Lines 12–13 (Abstract): “CO2 emission flux followed a unimodal pattern in response to increasing soil water content” – Consider adding “clearly” or rephrasing to “CO2 emission flux showed a unimodal response to increasing soil water content” for better readability.

Lines 70–71 (Introduction, Hypothesis 2): “Elevated salinity will inhibit the emission potential…” – Change to “Elevated salinity is hypothesized to inhibit the emission potential…” to maintain consistency with the hypothetical framing used in Hypothesis 1 and 3.

Lines 90–91 (Methods): “Soils from points with identical vegetation types were composited” – Please clarify whether soils from different points with the same vegetation were thoroughly mixed before subsampling, to avoid potential misinterpretation of spatial heterogeneity.

Lines 134–135 (Results): “CO2 flux exhibited a distinct unimodal relationship” – For consistency, use the same wording as in the abstract (“unimodal pattern” or “unimodal response”).

Lines 232–234 (Discussion): “substrate availability replaces the activation energy” – This phrasing is somewhat strong. Suggest revising to “substrate availability may become more rate-limiting than the activation energy required for reaction kinetics”.
================================
TASK 1
Extract the passage of the reviewer comments from "Lines 70–71 (Introduction, Hypothesis" to "of spatial heterogeneity.".
TASK 2
State whether each statement agrees with the reviewer comments, answering yes or no and quoting the deciding words: (a) The phrasing "substrate availability replaces the activation energy" is described as somewhat strong. (b) The comment on lines 70–71 concerns the Methods section. (c) The comment on lines 134–135 asks for the same wording as in the abstract.

(Pointing records for text and elements)
================================
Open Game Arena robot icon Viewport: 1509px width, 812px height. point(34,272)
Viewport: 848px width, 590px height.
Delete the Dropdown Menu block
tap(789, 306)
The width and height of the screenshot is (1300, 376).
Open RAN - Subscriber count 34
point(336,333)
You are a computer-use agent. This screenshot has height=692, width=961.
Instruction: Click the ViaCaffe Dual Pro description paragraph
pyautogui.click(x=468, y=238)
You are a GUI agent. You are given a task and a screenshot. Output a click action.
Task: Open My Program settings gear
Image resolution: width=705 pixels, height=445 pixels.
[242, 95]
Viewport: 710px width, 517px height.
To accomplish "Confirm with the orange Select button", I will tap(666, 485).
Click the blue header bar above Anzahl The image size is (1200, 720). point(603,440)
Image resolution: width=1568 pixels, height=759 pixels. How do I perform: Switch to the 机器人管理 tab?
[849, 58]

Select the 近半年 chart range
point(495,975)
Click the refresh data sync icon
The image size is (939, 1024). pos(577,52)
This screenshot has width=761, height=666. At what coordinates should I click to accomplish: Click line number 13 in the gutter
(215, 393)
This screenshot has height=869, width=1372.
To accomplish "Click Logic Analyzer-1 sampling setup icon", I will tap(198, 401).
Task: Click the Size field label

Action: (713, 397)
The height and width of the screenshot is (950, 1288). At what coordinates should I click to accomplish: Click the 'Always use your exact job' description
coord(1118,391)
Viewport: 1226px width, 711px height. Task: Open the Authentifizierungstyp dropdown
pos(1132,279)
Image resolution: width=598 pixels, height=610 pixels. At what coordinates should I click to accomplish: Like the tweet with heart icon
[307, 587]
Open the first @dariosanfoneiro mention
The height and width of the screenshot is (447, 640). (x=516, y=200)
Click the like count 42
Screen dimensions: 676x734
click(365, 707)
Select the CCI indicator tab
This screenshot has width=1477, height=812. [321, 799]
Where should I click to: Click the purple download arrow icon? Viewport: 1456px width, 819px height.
================================
WORKED ANSWER 1
Lines 70–71 (Introduction, Hypothesis 2): “Elevated salinity will inhibit the emission potential…” – Change to “Elevated salinity is hypothesized to inhibit the emission potential…” to maintain consistency with the hypothetical framing used in Hypothesis 1 and 3.

Lines 90–91 (Methods): “Soils from points with identical vegetation types were composited” – Please clarify whether soils from different points with the same vegetation were thoroughly mixed before subsampling, to avoid potential misinterpretation of spatial heterogeneity.

WORKED ANSWER 2
(a) Yes: "This phrasing is somewhat strong."
(b) No: "Lines 70–71 (Introduction, Hypothesis 2)"
(c) Yes: "For consistency, use the same wording as in the abstract"